I got annoyed with the parents fairly quickly.  It’s always fun to watch Fred Ward grimace and glare at people but otherwise, all of the adults were way too stupid and their behavior reminded me of that terrible episode of Saved By The Bell where the exact same thing happens to Mr. Belding.  Secret Admirer works best when the adults are pushed to the background and the film concentrates on the relationship between Toni and Michael.  They’re a sweet couple and you really want to see them end up together.  Michael may be stupid but he’s still really cute and the film is perfectly charming whenever it concentrates on him and Toni.

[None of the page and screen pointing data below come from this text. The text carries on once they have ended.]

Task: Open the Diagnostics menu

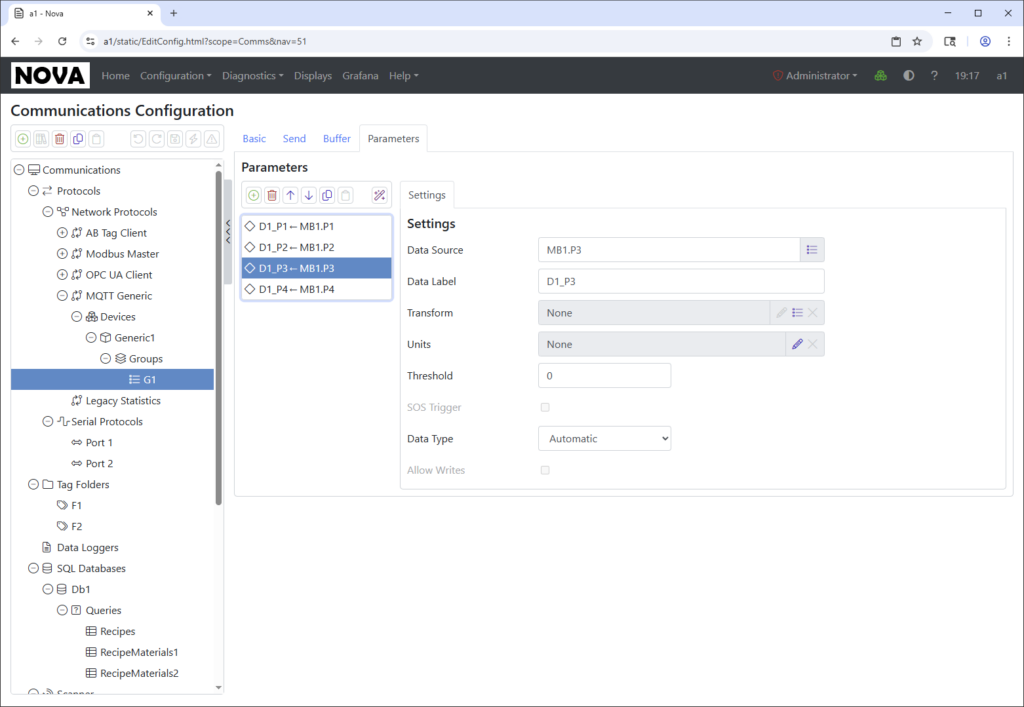Action: pyautogui.click(x=252, y=76)
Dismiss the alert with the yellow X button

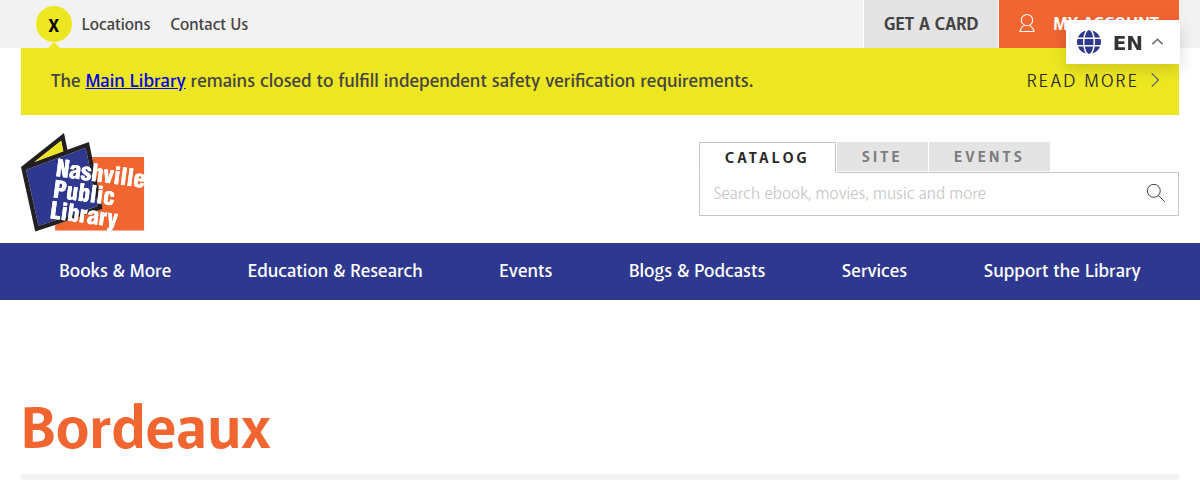(x=54, y=25)
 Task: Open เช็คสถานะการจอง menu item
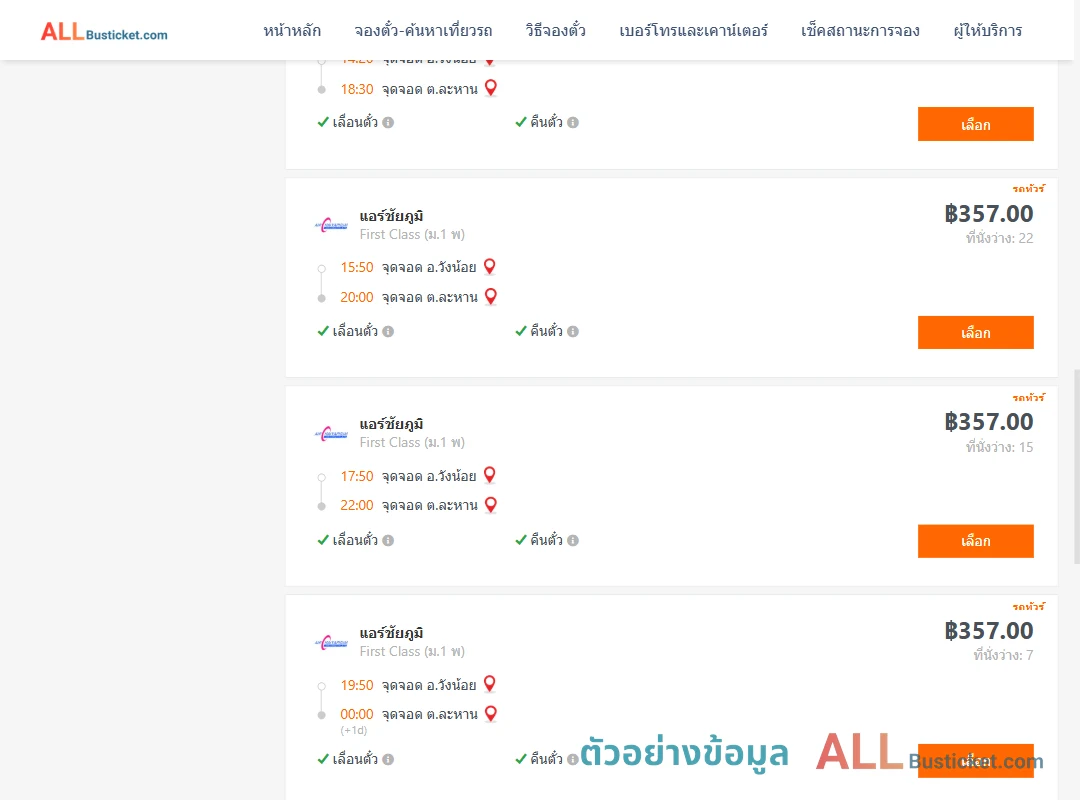tap(860, 31)
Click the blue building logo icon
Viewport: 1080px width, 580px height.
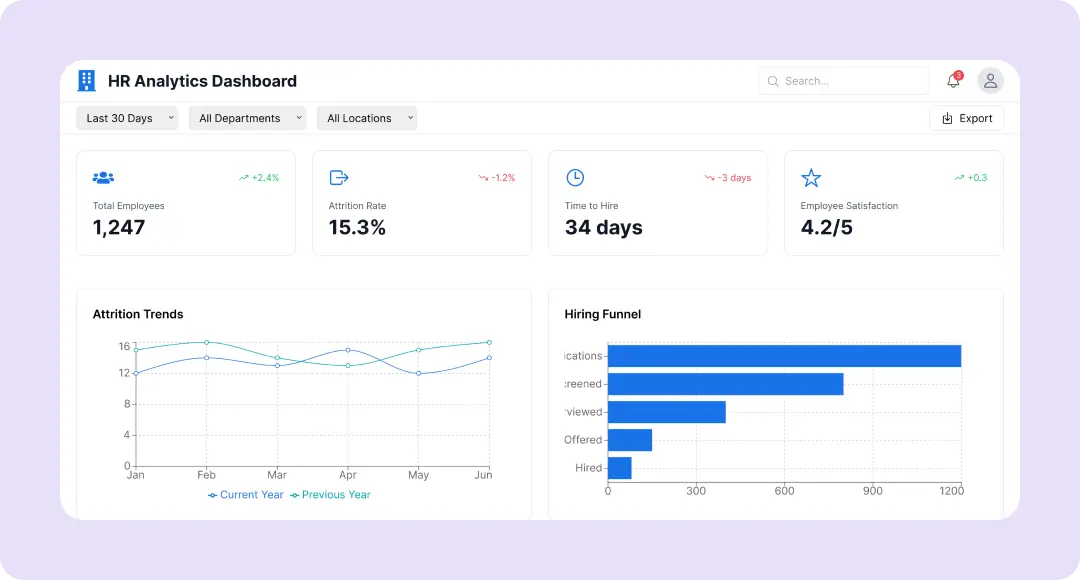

Incidentally, Michael has several friends.  They all ride around in a van and look through old issues of Playboy together.  Most of the friends are interchangeable but I did like Ricardo (Geoffrey Blake), just because he was wearing a suit and a fedora for no particular reason.  Ricardo didn’t really get to do much but his fashion sense made a definite impression.

By the admittedly high standards of 80s teen films, Secret Admirer is a minor film.  It’ll never be mistaken for Sixteen Candles or Pretty In Pink.  That said, it’s still an entertaining and occasionally sweet film.  You’ll want to skip over the scenes involving the adults but the scenes involving C. Thomas Howell and Lori Loughlin are perfectly charming.